■ PROBLEM:
Only lines containing the word "pixels" belong in the answer; copy each one from the records.

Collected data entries
+ + + + +

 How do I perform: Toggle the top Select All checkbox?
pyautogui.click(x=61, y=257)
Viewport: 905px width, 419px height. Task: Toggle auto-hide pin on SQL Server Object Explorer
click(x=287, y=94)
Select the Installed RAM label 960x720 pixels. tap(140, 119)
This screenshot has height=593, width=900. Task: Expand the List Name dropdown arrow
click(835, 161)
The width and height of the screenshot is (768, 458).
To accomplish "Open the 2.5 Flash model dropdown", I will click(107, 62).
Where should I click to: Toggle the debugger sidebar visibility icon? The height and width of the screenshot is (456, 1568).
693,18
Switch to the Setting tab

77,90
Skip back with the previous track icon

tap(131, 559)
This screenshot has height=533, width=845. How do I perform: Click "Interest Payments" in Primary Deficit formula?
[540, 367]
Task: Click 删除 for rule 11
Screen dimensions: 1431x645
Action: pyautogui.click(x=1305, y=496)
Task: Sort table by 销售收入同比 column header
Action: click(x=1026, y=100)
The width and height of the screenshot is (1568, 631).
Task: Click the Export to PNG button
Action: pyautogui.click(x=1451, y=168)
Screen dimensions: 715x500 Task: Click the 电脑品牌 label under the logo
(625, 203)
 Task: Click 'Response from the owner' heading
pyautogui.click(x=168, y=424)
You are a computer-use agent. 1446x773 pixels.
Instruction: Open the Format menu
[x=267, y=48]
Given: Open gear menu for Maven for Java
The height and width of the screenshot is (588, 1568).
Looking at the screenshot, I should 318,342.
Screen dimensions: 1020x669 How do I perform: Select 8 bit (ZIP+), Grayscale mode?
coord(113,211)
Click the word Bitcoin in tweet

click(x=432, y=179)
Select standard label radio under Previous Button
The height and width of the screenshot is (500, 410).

+ + + + +

■ ANSWER SECTION:
Select the Installed RAM label 960x720 pixels. tap(140, 119)
You are a computer-use agent. 1446x773 pixels.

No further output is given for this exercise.